The Department for Transport released their latest road traffic estimates for 2015 and they show that there were 316.7 billion miles travelled by vehicles on roads across the UK in 2015. This marks a year-on-year rise from 2014 of 1.6% and this is the highest ever level of traffic recorded.

Despite the figure being a high since records began, it was lower that the Department for Transport had predicted themselves earlier in the year.  The Department for Transport had initially expected and estimated a figure of 317.8 billion miles in 2015 but the figure wasn’t quite this high and managed to still beat the former record figure, which dated back to pre-recession times in 2007.

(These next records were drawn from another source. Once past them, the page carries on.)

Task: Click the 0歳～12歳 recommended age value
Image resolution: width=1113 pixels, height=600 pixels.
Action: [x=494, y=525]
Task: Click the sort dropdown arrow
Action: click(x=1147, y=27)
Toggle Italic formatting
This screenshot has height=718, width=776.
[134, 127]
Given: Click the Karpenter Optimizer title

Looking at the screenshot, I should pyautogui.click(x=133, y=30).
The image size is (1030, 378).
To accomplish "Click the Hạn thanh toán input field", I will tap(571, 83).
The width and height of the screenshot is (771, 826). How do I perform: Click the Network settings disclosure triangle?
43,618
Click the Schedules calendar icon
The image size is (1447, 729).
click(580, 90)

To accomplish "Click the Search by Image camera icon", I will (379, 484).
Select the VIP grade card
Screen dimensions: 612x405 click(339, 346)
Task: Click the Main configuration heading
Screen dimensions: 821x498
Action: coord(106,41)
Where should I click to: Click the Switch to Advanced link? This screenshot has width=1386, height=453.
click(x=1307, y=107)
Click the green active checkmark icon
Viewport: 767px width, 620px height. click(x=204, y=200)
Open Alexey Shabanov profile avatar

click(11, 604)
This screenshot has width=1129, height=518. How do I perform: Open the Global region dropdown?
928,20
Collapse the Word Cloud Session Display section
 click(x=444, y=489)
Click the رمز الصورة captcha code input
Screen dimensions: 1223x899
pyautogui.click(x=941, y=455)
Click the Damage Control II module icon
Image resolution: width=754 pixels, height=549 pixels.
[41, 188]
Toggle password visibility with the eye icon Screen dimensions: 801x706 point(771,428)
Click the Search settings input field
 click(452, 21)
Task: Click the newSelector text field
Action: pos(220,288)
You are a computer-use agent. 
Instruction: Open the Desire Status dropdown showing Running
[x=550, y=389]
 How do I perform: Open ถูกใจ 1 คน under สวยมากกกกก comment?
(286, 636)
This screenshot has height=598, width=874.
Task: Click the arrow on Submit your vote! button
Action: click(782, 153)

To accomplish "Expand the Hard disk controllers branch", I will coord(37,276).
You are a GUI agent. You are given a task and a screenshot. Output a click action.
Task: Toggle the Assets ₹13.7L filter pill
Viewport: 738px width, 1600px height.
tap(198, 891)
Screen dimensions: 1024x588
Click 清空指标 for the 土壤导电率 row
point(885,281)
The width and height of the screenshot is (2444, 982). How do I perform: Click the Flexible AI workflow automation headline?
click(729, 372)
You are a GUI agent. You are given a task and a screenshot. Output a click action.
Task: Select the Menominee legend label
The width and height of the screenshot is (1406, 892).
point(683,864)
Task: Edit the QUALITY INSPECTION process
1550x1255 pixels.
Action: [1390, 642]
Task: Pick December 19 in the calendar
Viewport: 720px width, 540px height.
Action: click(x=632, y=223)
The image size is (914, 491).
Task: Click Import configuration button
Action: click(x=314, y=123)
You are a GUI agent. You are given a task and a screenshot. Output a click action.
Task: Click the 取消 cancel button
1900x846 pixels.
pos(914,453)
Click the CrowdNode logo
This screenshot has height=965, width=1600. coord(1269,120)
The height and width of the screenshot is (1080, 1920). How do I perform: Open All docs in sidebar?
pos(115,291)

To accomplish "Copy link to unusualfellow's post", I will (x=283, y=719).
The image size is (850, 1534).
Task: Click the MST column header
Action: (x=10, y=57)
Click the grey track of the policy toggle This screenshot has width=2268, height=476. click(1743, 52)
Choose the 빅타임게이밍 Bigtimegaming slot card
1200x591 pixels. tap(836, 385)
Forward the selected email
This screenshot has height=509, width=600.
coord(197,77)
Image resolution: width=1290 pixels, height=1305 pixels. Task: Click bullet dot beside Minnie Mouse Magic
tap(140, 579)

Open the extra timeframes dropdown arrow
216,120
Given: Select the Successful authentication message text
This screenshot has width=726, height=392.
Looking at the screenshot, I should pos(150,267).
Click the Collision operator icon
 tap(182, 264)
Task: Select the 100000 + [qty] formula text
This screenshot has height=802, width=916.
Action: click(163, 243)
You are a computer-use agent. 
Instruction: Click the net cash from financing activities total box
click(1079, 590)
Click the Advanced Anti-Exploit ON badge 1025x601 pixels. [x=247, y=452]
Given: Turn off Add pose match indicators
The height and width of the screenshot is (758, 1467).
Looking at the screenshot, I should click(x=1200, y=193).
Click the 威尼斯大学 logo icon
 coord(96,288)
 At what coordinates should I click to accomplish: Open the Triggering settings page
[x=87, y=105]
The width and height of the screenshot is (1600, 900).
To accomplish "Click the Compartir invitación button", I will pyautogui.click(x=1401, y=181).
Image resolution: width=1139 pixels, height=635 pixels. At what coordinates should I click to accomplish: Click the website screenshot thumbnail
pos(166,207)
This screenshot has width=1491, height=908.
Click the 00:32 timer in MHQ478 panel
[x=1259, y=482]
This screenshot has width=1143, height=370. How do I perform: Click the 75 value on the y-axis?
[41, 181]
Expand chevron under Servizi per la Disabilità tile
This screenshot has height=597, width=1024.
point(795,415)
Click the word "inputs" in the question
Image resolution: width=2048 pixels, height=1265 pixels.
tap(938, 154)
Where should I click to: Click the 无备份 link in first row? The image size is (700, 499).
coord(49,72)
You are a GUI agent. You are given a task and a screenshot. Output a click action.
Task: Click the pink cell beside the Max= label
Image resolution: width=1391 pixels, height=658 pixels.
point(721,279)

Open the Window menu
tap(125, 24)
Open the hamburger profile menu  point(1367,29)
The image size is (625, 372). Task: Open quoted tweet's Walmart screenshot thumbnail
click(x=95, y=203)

The most recent figures show that car traffic too had reached a record high, with 247.7 billion miles travelled by car and now cars account for 78% of all distances covered on roads in the UK. Large good vehicles saw the biggest year-on-year increase when compared with other vehicle types, as a 4.2% increase in vehicle miles on 2014 was recorded. HGV traffic also jumped massively, with the largest increase since the 1980s record. A huge 3.7% more HGV traffic occurred in 2015 than 2014.

In keeping with the record setting nature of the year, both motorways and rural roads saw record traffic levels and rural roads are still the most used of all road types. Man industry bodies have expressed their opinion on the latest figures, with the RAC coming out as concerned about the growth in traffic when compared with the growth in the number and length of UK roads.

The RAC has expressed immediate concern because the speed at which traffic has grown in the past 20 years has been so much faster than that of the UK road network. Traffic is up 18.6% on 1995 whilst the length of the roads across the UK has only increased by 2.4%.

Speaking on behalf of the RAC, Roads Policy Spokesperson, Nick Lyes commented: “Having a road network that is fit for purpose, in terms of being able to cope with increased traffic as well as being maintained to an acceptable level, is vital for a prosperous economy.”

The Department for Transport figures also suggest a prediction for 2016 and they believe there will be 318.5 billion vehicle miles travelled by the year ending in March 2016, and it will be around this time next year that we learn the accuracy of their figures. Whilst the statistics are valuable for assessing the situation, it is important to see what policy changes and measures the government put in place to react to these record high traffic levels.